_ASSIGNMENT_
Each entry below should be printed exactly as given.
EXCERPTED RECORDS Start Marker
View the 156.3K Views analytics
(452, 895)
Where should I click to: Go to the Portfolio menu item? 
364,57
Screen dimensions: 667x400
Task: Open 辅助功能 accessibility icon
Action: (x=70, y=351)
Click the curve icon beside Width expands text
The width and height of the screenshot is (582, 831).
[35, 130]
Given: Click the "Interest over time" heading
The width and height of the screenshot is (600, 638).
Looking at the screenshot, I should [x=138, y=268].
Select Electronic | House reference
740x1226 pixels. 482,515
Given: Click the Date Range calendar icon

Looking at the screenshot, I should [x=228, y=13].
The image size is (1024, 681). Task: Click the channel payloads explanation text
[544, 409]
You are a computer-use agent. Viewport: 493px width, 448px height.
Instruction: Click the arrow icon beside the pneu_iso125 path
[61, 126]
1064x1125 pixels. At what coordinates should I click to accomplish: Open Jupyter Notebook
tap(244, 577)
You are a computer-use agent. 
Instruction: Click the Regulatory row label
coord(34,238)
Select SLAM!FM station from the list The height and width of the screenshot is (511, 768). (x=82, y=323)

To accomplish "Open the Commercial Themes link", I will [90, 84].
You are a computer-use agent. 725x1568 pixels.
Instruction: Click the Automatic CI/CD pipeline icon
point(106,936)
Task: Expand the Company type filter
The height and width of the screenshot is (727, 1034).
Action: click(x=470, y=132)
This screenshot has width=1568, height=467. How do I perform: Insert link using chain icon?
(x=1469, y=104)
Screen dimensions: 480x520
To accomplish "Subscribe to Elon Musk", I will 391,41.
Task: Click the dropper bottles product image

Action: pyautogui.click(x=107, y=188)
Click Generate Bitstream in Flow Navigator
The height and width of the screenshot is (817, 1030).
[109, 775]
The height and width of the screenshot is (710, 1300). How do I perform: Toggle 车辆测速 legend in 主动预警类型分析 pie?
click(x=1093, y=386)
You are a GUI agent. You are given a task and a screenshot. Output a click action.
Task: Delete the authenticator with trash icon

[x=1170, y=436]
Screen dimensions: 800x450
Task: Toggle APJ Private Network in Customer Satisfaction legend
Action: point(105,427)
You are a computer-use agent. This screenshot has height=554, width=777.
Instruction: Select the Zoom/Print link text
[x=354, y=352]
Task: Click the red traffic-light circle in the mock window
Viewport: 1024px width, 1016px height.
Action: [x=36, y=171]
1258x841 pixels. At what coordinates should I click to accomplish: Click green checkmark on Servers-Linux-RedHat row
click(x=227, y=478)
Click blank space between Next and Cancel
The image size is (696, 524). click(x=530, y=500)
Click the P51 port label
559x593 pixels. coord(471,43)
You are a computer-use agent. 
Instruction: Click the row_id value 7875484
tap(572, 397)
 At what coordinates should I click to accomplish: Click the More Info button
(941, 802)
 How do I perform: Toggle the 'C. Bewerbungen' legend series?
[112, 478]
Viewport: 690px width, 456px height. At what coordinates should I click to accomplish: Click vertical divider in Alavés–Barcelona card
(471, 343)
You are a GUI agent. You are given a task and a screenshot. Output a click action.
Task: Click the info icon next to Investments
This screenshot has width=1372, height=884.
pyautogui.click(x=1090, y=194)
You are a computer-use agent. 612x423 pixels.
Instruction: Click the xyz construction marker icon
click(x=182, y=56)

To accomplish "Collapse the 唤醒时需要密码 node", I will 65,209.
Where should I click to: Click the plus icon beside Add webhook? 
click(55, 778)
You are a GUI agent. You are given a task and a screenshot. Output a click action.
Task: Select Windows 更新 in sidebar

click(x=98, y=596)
EXCERPTED RECORDS End Marker
_OUTPUT_
View the 156.3K Views analytics
(452, 895)
Where should I click to: Go to the Portfolio menu item? 
364,57
Screen dimensions: 667x400
Task: Open 辅助功能 accessibility icon
Action: (x=70, y=351)
Click the curve icon beside Width expands text
The width and height of the screenshot is (582, 831).
[35, 130]
Given: Click the "Interest over time" heading
The width and height of the screenshot is (600, 638).
Looking at the screenshot, I should [x=138, y=268].
Select Electronic | House reference
740x1226 pixels. 482,515
Given: Click the Date Range calendar icon

Looking at the screenshot, I should [x=228, y=13].
The image size is (1024, 681). Task: Click the channel payloads explanation text
[544, 409]
You are a computer-use agent. Viewport: 493px width, 448px height.
Instruction: Click the arrow icon beside the pneu_iso125 path
[61, 126]
1064x1125 pixels. At what coordinates should I click to accomplish: Open Jupyter Notebook
tap(244, 577)
You are a computer-use agent. 
Instruction: Click the Regulatory row label
coord(34,238)
Select SLAM!FM station from the list The height and width of the screenshot is (511, 768). (x=82, y=323)

To accomplish "Open the Commercial Themes link", I will [90, 84].
You are a computer-use agent. 725x1568 pixels.
Instruction: Click the Automatic CI/CD pipeline icon
point(106,936)
Task: Expand the Company type filter
The height and width of the screenshot is (727, 1034).
Action: click(x=470, y=132)
This screenshot has width=1568, height=467. How do I perform: Insert link using chain icon?
(x=1469, y=104)
Screen dimensions: 480x520
To accomplish "Subscribe to Elon Musk", I will 391,41.
Task: Click the dropper bottles product image

Action: pyautogui.click(x=107, y=188)
Click Generate Bitstream in Flow Navigator
The height and width of the screenshot is (817, 1030).
[109, 775]
The height and width of the screenshot is (710, 1300). How do I perform: Toggle 车辆测速 legend in 主动预警类型分析 pie?
click(x=1093, y=386)
You are a GUI agent. You are given a task and a screenshot. Output a click action.
Task: Delete the authenticator with trash icon

[x=1170, y=436]
Screen dimensions: 800x450
Task: Toggle APJ Private Network in Customer Satisfaction legend
Action: point(105,427)
You are a computer-use agent. This screenshot has height=554, width=777.
Instruction: Select the Zoom/Print link text
[x=354, y=352]
Task: Click the red traffic-light circle in the mock window
Viewport: 1024px width, 1016px height.
Action: [x=36, y=171]
1258x841 pixels. At what coordinates should I click to accomplish: Click green checkmark on Servers-Linux-RedHat row
click(x=227, y=478)
Click blank space between Next and Cancel
The image size is (696, 524). click(x=530, y=500)
Click the P51 port label
559x593 pixels. coord(471,43)
You are a computer-use agent. 
Instruction: Click the row_id value 7875484
tap(572, 397)
 At what coordinates should I click to accomplish: Click the More Info button
(941, 802)
 How do I perform: Toggle the 'C. Bewerbungen' legend series?
[112, 478]
Viewport: 690px width, 456px height. At what coordinates should I click to accomplish: Click vertical divider in Alavés–Barcelona card
(471, 343)
You are a GUI agent. You are given a task and a screenshot. Output a click action.
Task: Click the info icon next to Investments
This screenshot has width=1372, height=884.
pyautogui.click(x=1090, y=194)
You are a computer-use agent. 612x423 pixels.
Instruction: Click the xyz construction marker icon
click(x=182, y=56)

To accomplish "Collapse the 唤醒时需要密码 node", I will 65,209.
Where should I click to: Click the plus icon beside Add webhook? 
click(55, 778)
You are a GUI agent. You are given a task and a screenshot. Output a click action.
Task: Select Windows 更新 in sidebar

click(x=98, y=596)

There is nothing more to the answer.